_Problem statement:_ Copy exactly the lines of the material below that run from the one containing "Where should I click to: Click the Order" through the one containing "767x1364 pixels.". Copy no other lines.

_Data shown:_
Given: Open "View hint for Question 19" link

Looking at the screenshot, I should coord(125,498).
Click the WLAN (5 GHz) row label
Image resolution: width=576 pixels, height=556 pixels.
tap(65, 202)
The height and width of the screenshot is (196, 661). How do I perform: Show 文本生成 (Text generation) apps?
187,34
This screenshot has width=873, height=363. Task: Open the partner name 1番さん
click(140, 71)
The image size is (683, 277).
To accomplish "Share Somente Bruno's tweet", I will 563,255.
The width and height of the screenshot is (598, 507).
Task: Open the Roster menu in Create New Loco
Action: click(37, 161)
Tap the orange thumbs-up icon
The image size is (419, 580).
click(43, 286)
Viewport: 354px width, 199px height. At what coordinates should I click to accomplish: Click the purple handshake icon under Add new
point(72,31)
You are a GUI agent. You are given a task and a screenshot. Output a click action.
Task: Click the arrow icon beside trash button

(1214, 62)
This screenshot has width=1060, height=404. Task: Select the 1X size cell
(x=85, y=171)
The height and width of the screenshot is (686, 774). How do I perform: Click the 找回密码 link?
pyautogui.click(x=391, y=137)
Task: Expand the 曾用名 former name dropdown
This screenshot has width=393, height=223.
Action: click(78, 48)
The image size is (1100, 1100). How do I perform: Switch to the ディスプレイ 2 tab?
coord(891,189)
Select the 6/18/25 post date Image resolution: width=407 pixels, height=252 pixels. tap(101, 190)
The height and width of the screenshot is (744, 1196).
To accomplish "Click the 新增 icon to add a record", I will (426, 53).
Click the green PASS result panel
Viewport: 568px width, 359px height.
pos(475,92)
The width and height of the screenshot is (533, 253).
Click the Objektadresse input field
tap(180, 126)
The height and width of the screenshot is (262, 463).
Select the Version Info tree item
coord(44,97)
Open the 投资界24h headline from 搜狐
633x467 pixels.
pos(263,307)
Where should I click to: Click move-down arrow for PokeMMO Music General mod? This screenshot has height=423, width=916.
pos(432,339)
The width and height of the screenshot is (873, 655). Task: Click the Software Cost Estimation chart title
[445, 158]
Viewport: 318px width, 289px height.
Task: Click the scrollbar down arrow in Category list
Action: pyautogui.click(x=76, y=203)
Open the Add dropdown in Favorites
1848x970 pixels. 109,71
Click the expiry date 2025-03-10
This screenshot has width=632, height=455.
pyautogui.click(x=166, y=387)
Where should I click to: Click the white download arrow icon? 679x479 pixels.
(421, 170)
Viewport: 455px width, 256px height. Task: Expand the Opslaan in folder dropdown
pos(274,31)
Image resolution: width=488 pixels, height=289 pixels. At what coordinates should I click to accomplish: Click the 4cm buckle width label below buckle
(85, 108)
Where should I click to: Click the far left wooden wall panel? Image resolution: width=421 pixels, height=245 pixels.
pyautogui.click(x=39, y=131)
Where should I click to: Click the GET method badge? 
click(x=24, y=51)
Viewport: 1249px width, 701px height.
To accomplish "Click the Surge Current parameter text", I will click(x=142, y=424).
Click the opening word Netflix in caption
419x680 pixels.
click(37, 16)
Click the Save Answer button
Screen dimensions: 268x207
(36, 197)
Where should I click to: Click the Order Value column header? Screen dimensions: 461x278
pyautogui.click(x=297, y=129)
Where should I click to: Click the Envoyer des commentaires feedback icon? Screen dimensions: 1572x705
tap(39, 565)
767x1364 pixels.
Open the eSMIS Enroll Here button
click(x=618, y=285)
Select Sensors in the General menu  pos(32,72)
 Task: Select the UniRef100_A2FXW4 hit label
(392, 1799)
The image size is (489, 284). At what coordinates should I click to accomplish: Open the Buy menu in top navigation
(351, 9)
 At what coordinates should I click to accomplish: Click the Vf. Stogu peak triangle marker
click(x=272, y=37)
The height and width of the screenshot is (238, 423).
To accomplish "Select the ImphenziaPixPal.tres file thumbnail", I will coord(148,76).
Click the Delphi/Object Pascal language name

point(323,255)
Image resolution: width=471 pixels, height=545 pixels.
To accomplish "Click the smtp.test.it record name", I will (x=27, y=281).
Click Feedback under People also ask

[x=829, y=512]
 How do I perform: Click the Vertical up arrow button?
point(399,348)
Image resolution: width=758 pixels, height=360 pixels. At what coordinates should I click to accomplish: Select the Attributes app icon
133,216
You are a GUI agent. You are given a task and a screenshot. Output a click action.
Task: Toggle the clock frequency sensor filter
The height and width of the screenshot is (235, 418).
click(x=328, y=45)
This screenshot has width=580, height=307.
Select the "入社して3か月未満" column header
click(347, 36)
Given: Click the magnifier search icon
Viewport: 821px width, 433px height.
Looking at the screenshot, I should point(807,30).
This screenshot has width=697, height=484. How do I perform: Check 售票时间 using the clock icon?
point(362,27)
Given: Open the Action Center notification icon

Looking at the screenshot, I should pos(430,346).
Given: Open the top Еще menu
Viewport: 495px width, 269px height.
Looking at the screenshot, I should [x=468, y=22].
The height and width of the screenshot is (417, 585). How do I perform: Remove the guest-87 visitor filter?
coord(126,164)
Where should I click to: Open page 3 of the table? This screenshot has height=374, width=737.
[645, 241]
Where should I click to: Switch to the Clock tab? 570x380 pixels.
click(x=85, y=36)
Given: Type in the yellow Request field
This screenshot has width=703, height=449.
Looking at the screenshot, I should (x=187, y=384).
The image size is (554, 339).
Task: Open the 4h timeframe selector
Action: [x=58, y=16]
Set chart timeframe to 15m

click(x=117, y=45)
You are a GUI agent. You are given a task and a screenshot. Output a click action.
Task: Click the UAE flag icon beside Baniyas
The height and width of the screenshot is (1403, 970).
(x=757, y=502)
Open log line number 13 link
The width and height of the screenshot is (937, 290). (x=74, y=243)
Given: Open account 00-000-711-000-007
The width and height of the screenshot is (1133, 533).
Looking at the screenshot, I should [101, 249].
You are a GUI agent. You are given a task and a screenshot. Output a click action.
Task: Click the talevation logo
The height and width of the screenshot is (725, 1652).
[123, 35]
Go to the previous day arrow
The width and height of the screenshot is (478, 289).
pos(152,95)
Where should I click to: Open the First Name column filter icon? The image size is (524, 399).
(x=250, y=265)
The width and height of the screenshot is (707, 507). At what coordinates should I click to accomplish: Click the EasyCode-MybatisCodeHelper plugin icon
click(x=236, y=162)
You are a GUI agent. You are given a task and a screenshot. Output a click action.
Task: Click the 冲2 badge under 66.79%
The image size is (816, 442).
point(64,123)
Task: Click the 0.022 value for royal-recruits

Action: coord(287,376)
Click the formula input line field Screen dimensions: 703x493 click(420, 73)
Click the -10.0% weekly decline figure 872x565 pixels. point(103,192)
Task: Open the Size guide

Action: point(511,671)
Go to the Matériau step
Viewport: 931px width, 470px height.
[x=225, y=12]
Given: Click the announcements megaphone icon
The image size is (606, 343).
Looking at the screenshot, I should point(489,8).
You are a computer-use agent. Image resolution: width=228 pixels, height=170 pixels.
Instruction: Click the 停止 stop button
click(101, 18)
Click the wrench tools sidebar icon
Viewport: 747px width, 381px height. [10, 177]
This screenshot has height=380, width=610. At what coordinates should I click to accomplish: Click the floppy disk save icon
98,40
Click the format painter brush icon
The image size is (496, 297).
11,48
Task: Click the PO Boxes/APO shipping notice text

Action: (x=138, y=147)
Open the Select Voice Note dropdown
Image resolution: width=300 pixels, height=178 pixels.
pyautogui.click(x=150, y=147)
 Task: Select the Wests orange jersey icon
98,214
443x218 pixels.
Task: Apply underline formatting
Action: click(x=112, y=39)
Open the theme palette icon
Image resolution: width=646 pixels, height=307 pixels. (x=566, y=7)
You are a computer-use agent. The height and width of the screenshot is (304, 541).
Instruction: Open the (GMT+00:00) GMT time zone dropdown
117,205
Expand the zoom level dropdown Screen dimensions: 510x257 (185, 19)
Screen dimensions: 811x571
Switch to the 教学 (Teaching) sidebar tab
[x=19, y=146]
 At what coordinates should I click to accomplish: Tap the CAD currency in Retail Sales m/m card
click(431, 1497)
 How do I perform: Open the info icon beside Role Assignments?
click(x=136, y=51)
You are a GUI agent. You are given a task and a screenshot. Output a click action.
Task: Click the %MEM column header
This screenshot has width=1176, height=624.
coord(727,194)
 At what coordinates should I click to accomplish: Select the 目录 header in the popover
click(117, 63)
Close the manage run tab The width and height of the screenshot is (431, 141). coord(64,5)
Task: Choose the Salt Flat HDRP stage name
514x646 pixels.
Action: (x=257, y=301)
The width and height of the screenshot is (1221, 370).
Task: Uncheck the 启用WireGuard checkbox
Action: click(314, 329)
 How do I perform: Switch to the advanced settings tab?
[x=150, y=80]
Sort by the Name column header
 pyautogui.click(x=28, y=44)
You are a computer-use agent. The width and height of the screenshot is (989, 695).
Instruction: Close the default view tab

_Response to this task:_
Where should I click to: Click the Order Value column header? Screen dimensions: 461x278
pyautogui.click(x=297, y=129)
Where should I click to: Click the Envoyer des commentaires feedback icon? Screen dimensions: 1572x705
tap(39, 565)
767x1364 pixels.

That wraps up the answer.